Boron (B) and water
Boron and water: reaction mechanisms, environmental impact and health effects
|Seawater contains approximately 4-5 ppm boron. River water generally contains only 10 ppb. In seaweed 8-15 ppm and in mussels 4-5 ppm (dry mass) of boron was found. |
Boron dissolved in water occurs as B(OH)3 (aq) or B(OH)4- (aq).
Under normal circumstances boron does not react with water. However, for boron compounds may be the case. For example, the boron trifluoride ethyl ether complex reacts with water, forming diethyl ether BF3, and releasing some highly flammable gases. A number of boron compounds, such as boron tri iodide, are hydrolysed in water.

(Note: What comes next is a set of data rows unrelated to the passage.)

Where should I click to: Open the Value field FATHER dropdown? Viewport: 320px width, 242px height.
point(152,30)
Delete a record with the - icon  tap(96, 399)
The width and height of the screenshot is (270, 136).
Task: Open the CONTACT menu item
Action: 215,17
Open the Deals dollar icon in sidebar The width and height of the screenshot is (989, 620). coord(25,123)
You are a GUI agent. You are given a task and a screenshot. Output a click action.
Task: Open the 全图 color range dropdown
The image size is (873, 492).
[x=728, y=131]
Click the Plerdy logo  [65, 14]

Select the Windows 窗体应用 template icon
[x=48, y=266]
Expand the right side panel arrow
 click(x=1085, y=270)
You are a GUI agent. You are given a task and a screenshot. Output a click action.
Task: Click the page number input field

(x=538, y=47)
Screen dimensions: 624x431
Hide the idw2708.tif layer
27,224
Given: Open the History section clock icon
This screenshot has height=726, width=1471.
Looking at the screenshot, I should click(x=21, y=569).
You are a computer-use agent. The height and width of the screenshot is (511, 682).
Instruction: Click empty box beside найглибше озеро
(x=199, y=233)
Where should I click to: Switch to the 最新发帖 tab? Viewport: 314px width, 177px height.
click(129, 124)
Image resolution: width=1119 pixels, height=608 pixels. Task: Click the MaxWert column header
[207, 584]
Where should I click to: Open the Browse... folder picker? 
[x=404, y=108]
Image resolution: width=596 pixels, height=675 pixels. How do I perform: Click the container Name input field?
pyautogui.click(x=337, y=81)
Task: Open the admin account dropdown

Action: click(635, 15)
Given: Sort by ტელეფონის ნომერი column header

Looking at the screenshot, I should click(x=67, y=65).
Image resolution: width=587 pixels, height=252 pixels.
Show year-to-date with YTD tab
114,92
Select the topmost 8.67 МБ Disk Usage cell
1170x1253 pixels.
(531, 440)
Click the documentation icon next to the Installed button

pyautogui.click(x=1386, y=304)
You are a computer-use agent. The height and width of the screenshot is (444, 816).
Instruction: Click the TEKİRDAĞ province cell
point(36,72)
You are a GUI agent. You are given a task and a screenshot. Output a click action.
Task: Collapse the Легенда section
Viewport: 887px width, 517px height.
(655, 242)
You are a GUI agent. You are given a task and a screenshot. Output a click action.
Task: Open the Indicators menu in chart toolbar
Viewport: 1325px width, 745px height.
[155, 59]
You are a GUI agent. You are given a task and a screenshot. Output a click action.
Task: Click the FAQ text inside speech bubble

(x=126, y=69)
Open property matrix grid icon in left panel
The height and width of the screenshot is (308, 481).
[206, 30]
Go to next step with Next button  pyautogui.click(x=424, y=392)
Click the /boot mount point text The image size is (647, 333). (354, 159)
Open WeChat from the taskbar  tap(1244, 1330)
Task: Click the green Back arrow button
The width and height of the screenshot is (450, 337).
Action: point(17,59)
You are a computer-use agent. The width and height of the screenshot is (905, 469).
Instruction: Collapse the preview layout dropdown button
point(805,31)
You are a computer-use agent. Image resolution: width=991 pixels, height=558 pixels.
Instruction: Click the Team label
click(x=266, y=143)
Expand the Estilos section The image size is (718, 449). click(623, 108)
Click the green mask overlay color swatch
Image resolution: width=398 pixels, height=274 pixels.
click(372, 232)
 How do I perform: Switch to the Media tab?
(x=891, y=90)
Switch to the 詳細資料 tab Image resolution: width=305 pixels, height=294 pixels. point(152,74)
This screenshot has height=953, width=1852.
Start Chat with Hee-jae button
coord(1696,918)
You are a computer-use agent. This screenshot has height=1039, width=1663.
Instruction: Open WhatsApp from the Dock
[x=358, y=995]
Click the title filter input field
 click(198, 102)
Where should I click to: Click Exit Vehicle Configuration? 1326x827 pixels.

Boron salts are generally well water soluble. Boric acid has a water solubility of 57 g/L, borax of 25.2 g/L, and boron trioxide of 22 g/L. Boron trifluoride is the least water soluble boron compound, with a water solubility of 2.4 g/L. Some boron compounds, such as boron nitrite are completely water insoluble.
The most abundant minerals containing boron are kernite, borax, ulexite and colemanite. It can also be found in slate and in loam rich rock formations. Air-tight soil contains boron concentrations of between 5 and 80 ppm. Boron rich places, such as fumaroles, contain boric acid, borates and boron minerals. The degree of binding to clay minerals is mainly pH-dependent. Boron is released from rocks and soils through weathering, and subsequently ends up in water.
Boron is a dietary requirement for a number of organisms, and it plays an important role in mitosis. This applies to green algae, and some higher plant species. Boron deficiencies cause growth problems and difficulties in sugar mobilization. The boron compound that is absorbed most is boric acid. Plants contain 30-75 ppm of boron (dry mass). The toxic mechanism starts at concentrations exceeding 100 ppm. This may decrease crop yield. Grass species tolerate relatively high boron concentrations, but pine species are particularly susceptible. However, trees do require large amounts of boron compared to other plant species. A tolerable boron concentration in soils is approximately 25 ppm.
The human body contains approximately 0.7 ppm of boron, an element that is not considered a dietary requirement. Still, we absorb this element from food stuffs, because it is a dietary requirement for plants. Daily intake is approximately 2 mg. The amount of boron present in fruits and vegetables is below the toxicity boundary.
Boron naturally occurs mainly as boric acid and as boric acid salts. Boric acid can be removed by ion exchangers, but very slowly, because of its resemblance to silicate.